## WORK ITEM
In the listing below, locate the line with "The height and width of the screenshot is (278, 369)." and the line with "Given: Click the", then output both and everything between them exactly, minus any pictures.

## DATA RECORDS
>>>
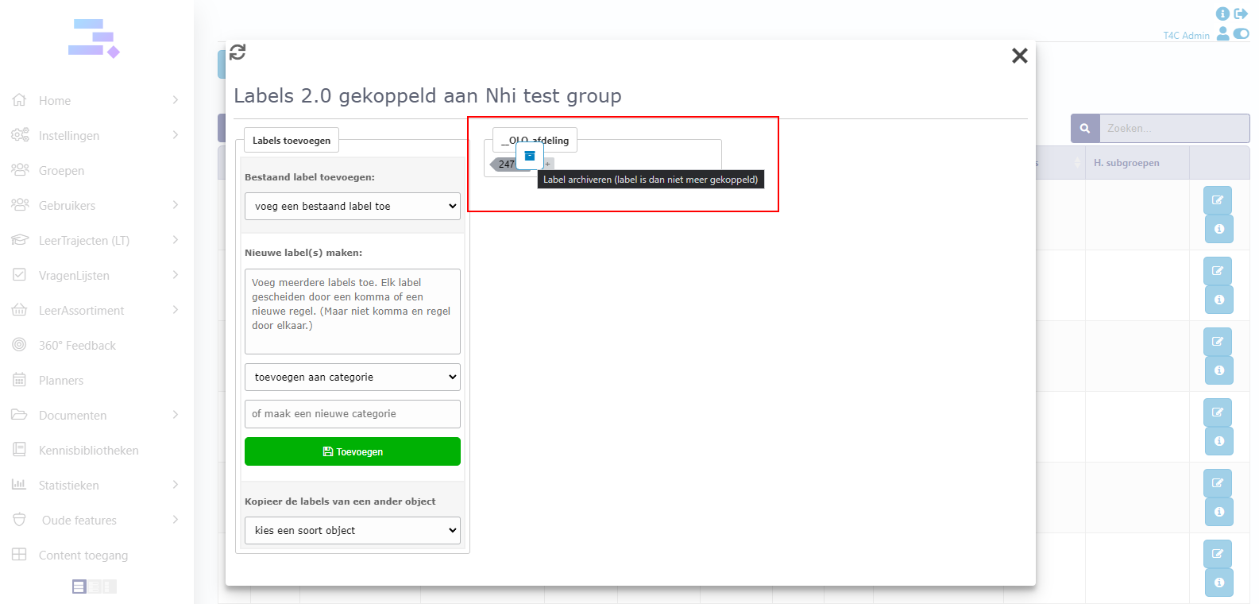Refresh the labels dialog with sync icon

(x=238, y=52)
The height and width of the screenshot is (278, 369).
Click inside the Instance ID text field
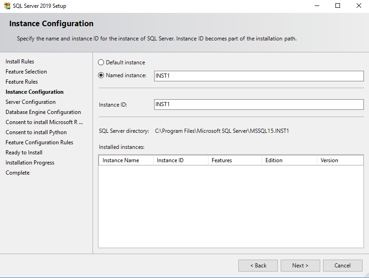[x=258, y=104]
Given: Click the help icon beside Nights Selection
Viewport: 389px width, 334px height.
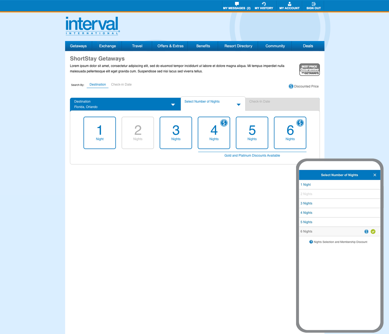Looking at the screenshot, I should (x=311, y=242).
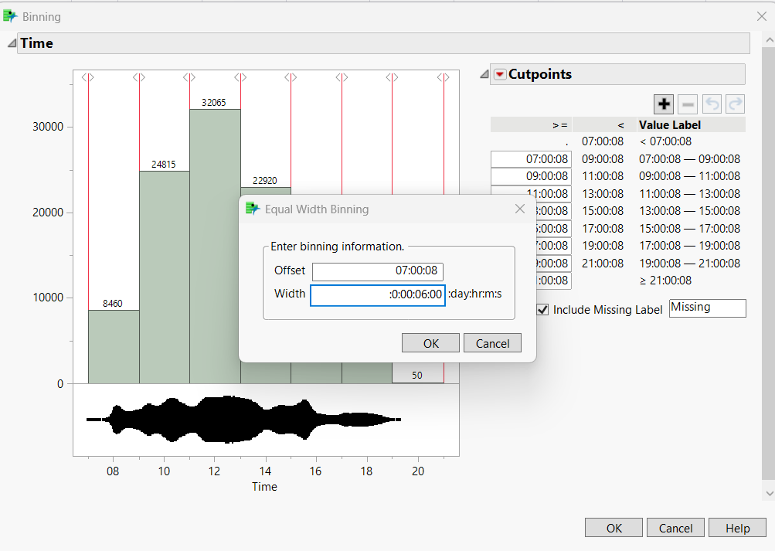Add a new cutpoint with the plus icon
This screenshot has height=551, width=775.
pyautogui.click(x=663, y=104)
<<<
>>>
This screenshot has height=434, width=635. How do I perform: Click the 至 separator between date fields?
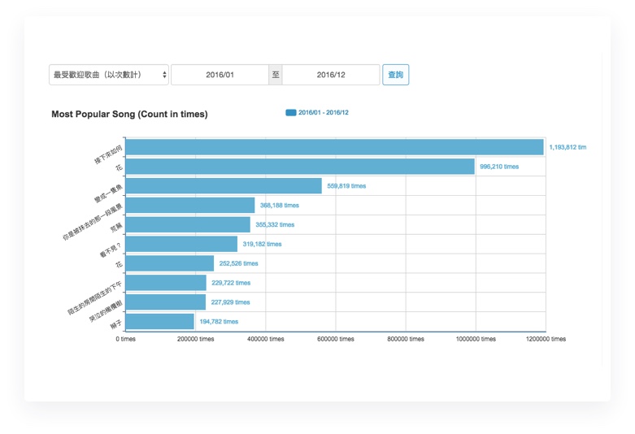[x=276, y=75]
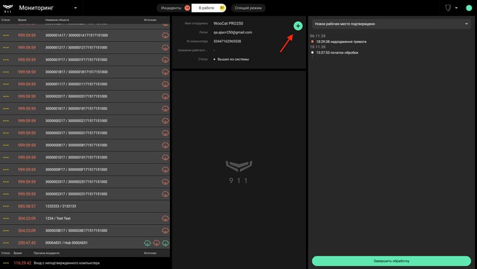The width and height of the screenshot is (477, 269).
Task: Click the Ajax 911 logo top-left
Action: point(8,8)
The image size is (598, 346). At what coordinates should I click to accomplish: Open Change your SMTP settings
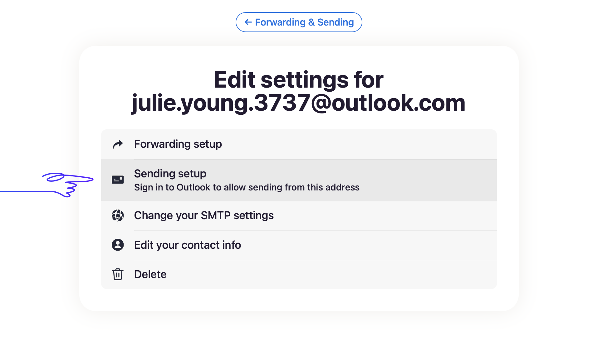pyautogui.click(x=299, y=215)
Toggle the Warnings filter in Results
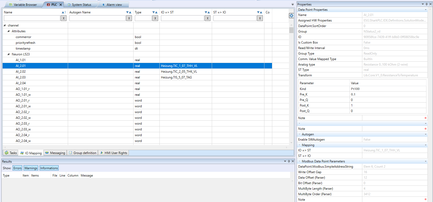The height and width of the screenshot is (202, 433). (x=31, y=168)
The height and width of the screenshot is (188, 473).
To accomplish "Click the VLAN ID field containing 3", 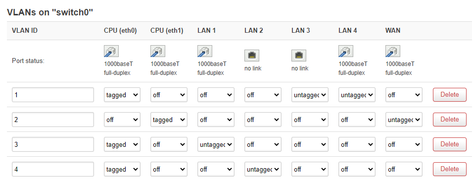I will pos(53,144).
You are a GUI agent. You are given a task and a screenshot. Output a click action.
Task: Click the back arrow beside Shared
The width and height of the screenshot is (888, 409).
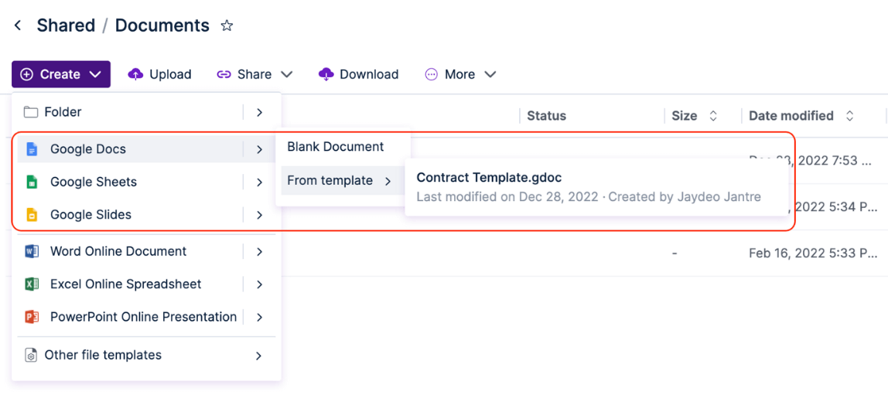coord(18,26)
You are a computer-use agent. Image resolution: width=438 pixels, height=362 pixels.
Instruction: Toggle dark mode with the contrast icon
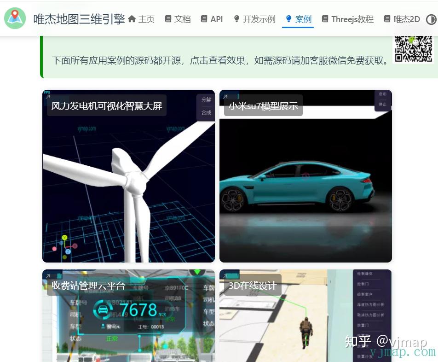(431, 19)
<<<
## RESULT FOR THIS TASK
The height and width of the screenshot is (278, 369).
Click inside the Instance ID text field
[x=258, y=104]
Given: Click the help icon beside Nights Selection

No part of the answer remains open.